Killer in the Hills
I hold up my left wrist, which was rebuilt years ago with chrome and polyurethane parts.
    “Metal pins,” I say, and push up my sleeve to show the cop the surgical scars. He wands me anyway, as Melvin watches.
    “The six thousand dollar man,” Melvin says.
    “Who are you here to see?” the cop asks.
    “Detective Marsh,” Melvin says.
    The cop looks at my New York state drivers license, writes down the number, then we sign in and he accompanies us on the ten-foot stroll to the elevator. The cop slides a magnetic key card into a slot by the elevator buttons and the doors open and we all get inside. The cop punches a button inside the elevator—a button with no number—and we ride up. There is no counter to show what floors we pass as we rise.
    “How come there are no numbers on the buttons?” I ask the cop. He gives a small shrug.
    “Security,” he says.
    Melvin and I exchange a glance.
    “I feel safer already,” I say. No one responds. Somewhere, a lonely cricket chirps.
    Eventually, we are deposited on the unknown but secure floor, and the cop holds the door for us as we exit the elevator.
    “Down the hall to the right, corner office,” the cop says.
    “Corner office,” I say, impressed. The cop looks at me.
    “Yeah,” the cop says with a half-smile. “And it’s Lieutenant Marsh now.” Then the elevator doors close and Melvin and I are alone, unescorted and unarmed, except for our piercing wit.
    “Maybe we should find the men’s room so I can stop and freshen up. Look my best for the Lieutenant,” I say.
    Melvin gives me a quick once-over.
    “Lipstick on a pig,” he says, and we walk to the corner office and knock on the door.

CHAPTER SIX
     
    “I want you to understand, you are not considered a suspect,” Lieutenant Detective Marsh says to me. He is sitting behind a long, sleek reproduction of a mid-century Stow Davis desk, his back to the floor-to-ceiling windows overlooking City Hall.
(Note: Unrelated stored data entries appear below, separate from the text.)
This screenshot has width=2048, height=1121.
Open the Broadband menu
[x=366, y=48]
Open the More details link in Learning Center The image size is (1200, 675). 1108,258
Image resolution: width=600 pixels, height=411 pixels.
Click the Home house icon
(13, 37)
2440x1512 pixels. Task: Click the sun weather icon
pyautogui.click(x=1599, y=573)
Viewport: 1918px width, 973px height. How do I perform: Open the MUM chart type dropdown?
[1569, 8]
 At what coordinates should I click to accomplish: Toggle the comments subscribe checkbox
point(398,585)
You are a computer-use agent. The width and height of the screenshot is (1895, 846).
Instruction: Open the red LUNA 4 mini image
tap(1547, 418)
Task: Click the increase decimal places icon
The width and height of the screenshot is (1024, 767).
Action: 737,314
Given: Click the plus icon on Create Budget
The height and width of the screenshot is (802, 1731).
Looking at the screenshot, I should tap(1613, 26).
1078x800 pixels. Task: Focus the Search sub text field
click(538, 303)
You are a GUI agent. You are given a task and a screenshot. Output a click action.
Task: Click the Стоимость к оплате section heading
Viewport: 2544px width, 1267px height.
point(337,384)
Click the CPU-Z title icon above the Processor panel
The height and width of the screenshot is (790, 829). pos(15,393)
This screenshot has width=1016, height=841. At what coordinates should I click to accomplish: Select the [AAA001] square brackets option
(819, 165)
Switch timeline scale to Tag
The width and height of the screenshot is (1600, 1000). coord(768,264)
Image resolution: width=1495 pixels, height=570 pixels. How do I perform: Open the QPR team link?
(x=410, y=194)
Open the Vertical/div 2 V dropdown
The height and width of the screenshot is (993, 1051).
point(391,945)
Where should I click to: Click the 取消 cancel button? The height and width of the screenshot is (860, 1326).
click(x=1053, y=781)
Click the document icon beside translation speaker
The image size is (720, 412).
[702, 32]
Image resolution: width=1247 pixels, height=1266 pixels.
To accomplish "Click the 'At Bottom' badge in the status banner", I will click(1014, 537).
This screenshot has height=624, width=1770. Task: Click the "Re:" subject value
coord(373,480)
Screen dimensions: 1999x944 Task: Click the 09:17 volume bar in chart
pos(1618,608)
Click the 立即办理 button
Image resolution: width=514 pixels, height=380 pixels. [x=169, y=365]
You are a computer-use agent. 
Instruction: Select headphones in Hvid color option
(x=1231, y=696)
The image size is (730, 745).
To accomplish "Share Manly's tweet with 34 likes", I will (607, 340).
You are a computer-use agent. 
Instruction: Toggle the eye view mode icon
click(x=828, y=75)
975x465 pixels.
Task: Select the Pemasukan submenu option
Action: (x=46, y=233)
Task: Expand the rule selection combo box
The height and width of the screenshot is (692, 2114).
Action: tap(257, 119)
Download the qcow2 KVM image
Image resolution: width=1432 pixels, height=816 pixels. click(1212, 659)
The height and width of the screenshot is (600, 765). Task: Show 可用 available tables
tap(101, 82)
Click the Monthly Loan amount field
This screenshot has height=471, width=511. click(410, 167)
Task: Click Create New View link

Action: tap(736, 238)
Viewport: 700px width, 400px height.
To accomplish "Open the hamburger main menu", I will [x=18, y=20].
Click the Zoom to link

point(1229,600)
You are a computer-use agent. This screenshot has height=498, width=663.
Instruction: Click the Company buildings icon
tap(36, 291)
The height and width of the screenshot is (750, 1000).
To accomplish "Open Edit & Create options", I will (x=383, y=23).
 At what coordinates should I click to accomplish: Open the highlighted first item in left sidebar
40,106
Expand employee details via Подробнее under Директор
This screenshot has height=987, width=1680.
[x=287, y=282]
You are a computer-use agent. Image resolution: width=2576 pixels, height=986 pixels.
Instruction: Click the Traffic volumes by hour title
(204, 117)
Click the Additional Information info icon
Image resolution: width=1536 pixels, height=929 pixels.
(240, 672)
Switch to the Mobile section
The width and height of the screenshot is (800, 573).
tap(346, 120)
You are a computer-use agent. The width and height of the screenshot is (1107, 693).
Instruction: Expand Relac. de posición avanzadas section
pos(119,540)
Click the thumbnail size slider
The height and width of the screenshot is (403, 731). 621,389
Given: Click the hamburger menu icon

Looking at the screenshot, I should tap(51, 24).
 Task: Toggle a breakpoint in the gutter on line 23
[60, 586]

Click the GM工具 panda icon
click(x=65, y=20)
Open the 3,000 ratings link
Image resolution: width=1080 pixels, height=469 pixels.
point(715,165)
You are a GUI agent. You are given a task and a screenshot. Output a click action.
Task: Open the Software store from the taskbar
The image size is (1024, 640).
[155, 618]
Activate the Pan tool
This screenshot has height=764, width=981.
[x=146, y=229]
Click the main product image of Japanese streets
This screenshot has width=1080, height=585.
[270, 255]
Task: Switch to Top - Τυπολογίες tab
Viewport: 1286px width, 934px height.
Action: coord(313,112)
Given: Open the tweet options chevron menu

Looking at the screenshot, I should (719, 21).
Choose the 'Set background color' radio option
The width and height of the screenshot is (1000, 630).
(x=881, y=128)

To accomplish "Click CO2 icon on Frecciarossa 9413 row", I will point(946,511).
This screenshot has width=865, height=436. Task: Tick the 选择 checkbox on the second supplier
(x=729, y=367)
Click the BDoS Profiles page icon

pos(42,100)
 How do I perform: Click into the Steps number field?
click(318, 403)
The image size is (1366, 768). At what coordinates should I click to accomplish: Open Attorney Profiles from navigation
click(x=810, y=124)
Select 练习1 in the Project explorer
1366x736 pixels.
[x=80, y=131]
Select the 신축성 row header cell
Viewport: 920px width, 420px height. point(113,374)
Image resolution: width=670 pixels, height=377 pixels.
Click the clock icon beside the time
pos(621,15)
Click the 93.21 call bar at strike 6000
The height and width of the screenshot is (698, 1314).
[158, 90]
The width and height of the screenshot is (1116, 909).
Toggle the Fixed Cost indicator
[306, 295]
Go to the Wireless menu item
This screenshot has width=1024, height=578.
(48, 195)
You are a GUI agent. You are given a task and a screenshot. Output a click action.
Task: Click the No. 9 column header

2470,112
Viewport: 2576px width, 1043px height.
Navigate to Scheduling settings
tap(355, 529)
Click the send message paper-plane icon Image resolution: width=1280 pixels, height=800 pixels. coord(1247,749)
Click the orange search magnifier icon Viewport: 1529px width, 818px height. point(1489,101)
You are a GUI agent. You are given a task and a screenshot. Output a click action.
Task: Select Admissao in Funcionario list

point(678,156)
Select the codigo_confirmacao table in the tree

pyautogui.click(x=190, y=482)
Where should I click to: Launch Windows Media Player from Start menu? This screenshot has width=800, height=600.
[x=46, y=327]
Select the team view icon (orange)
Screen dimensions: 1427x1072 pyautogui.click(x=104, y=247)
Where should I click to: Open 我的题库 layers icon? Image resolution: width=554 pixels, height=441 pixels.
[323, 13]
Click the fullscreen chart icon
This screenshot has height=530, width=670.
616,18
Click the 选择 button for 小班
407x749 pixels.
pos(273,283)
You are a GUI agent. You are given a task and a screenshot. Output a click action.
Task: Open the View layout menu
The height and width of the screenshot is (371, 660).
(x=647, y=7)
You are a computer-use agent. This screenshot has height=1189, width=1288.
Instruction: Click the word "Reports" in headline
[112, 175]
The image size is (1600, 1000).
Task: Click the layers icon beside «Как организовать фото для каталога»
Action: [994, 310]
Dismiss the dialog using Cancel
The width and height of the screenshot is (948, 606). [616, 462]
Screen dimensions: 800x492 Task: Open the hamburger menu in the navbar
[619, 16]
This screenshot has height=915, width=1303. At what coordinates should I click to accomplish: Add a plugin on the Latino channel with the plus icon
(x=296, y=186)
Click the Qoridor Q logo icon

    I haven’t seen Marsh in years, but he looks exactly the same, aging at the glacial pace of a California redwood—forties, fit, prematurely gray hair cut trim; smooth, tanned skin, and dressed as neat as a pin, in a crisp white shirt and navy necktie. When he stood up to greet us I noticed his gray slacks didn’t have a single wrinkle or crease. He tilts his chair back and assesses me with his small gray eyes.
    “When we took the missing persons report we discovered you were married to Ms. Fletcher fifteen years ago, so naturally we wanted to talk to you,” he says.
    “Fletcher,” I say. “How many last names did she have?”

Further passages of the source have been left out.